Excess of income over expenditure is not a reason to conclude that assessee is not engaged in charitable activities

Madras High Court: Excess of income over expenditure by itself not a reason to hold that the assessee is not engaged in charitable activities and is not entitled to avail benefit of Section 11 of the Income Tax Act, 1961 and registration under Section 12AA of the Act

Devyani | Sep 4, 2021 |

Excess of income over expenditure is not a reason to conclude that assessee is not engaged in charitable activities

Excess of income over expenditure is not a reason to conclude that assessee is not engaged in charitable activities

Madras High Court: Excess of income over expenditure by itself not a reason to hold that the assessee is not engaged in charitable activities and is not entitled to avail benefit of Section 11 of the Income Tax Act, 1961 and registration under Section 12AA of the Act

IN THE HIGH COURT OF MADRAS

The Extract of the Judgment as follows :

The assessee-Trust was established for the purpose of administering matriculation school offering education both in Tamil and English medium. It had also established a Teachers Training College during the financial year 2007-08. The income for four financial years was taken into consideration by the CIT and noting the figures opined that the income is in excess of expenditure for both the educational institutions and came to the conclusion that the Trust has been established with a clear motive of earning profits.
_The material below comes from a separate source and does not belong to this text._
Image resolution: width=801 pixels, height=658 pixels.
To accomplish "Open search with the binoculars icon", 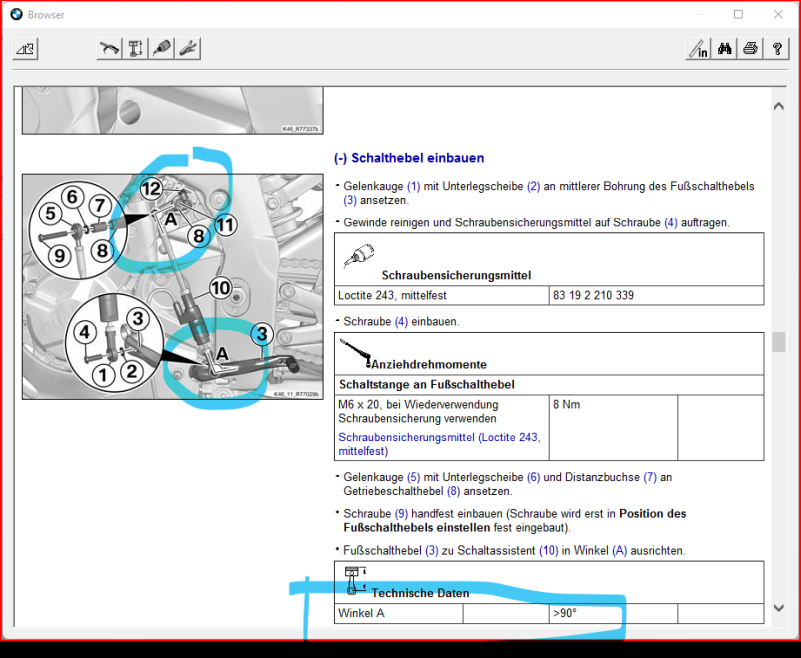I will pos(725,48).
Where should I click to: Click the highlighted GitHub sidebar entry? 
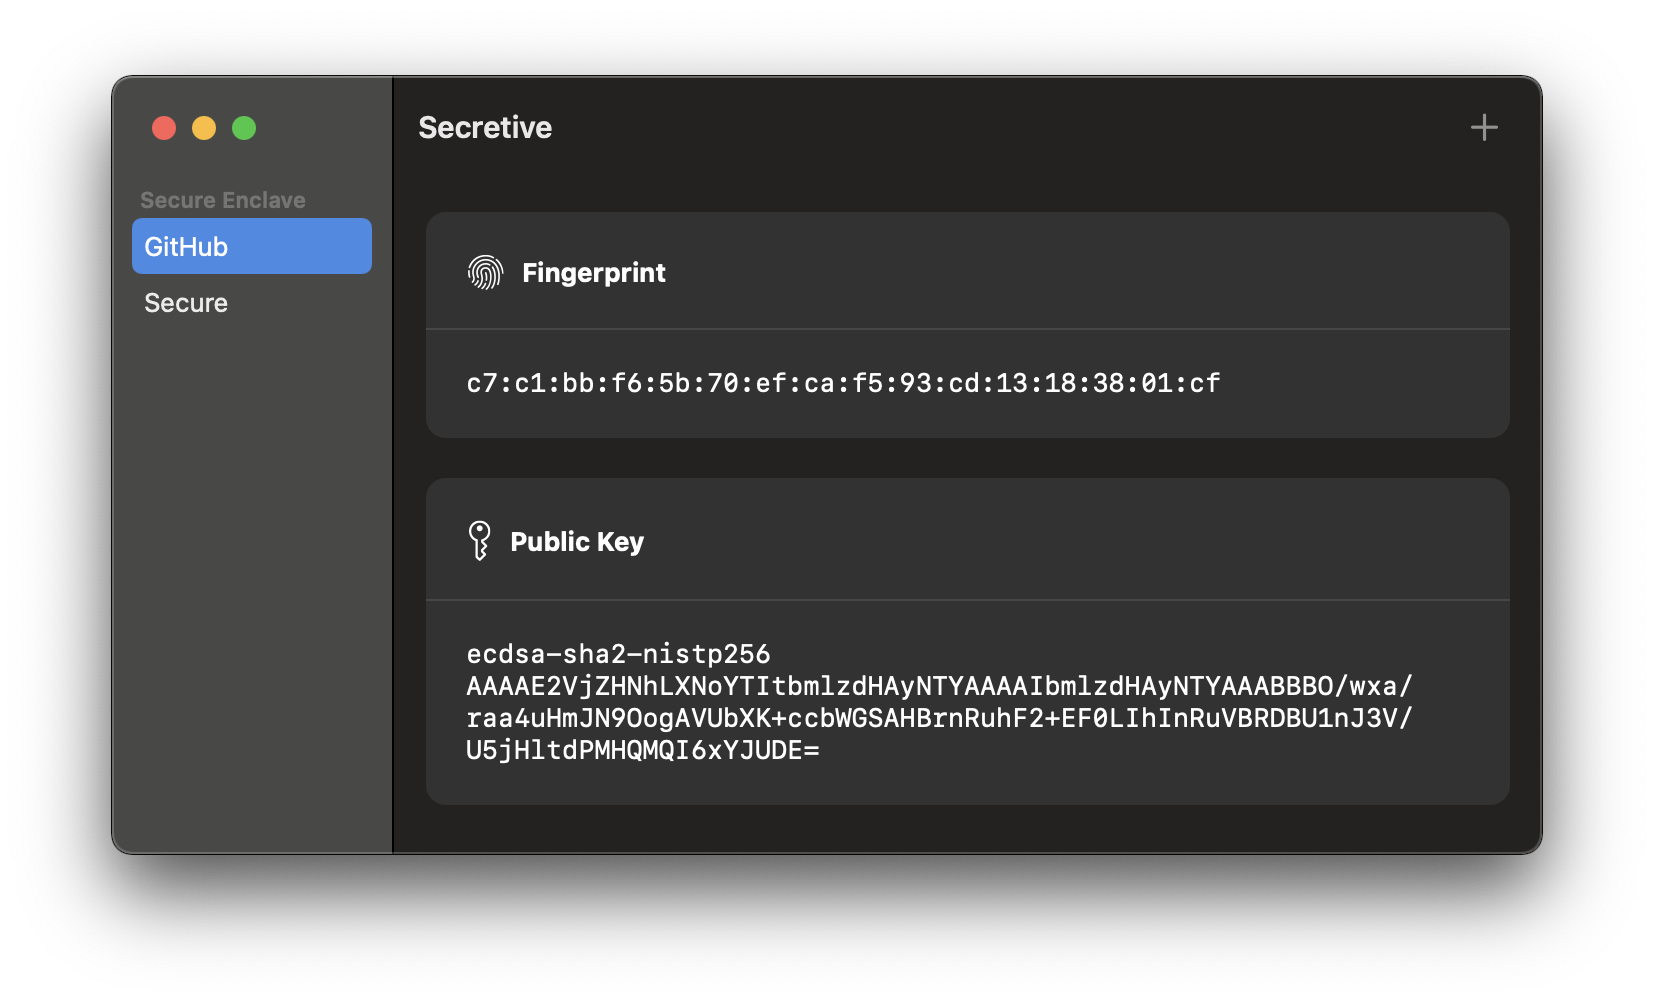251,245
The Hon’ble bench of Madras High Court, relied on several judgments including Addl. CIT v. Surat Art Silk Cloth Mfr. Association; (1980) 121 ITR 1, where the Hon’ble Supreme Court dealt with the question that the activity must, however, be for profit in order to attract the exclusionary clause and the question therefore, is when can an activity be said to be one for profit? It was held that it is not enough that as a matter of fact, an activity results in profit, but it must be carried on with the object of earning profit. It was further observed that profit-making must be the end to which the activity must be directed or in other words, the predominant object of the activity must be making a profit.

That the Hon’ble High Court was therefore pleased to observe that the CIT had not rendered any finding that the activities of the Trust were carried on only with the object of earning profit and whether such was the object of the assessee-Trust, no such finding had been rendered by the CIT. The explanation offered by the assessee-Trust was that on account of various other educational institutions coming up in the neighbourhood, the income generated from the school had grossly fallen down and at that juncture, the Trust took a decision to establish a Teacher Training College, which proved to be successful. The specific case of the assessee-Trust was that they have provided free bus services to the students, who opted to study in Tamil medium. This was with a view to encourage students to attend the school and obviously would fulfil the object for which the Trust was established. Therefore, Hon’ble High Court was pleased to uphold the decision of ITAT, Chennai (hereinafter ‘Tribunal’) was right in holding that the CIT has not brought down any material on record to show that the assessee-Trust was motivated by earning profit. The Tribunal appreciated the assessee-Trust for establishing the school with medium of instruction in Tamil and that itself was held to be a charitable activity carried on by the assessee-Trust and by providing free bus service, it would motivate the students to attend the school and get themselves educated in Tamil medium and merely because, bus services were provided free of cost cannot be treated to be an activity for making profit. The assessee’s institution was rightly regarded as an institution carrying on educational activity and in the absence of any material available with the CIT,it was held that the Tribunal was right in itself observing that there was nothing on record to show that the Teachers Training College had been established solely for making profit. Furthermore, the Tribunal was right in its observation that excess of income over expenditure by itself was not a reason to hold that the assessee-Trust was not engaged in charitable activities. Furthermore, there was no finding that the Trustees had applied the monies of the Trust for their personal benefit or for any other purpose other than education. The infrastructure facilities, which were provided by the assessee- Trust were also rightly taken note of by the Tribunal.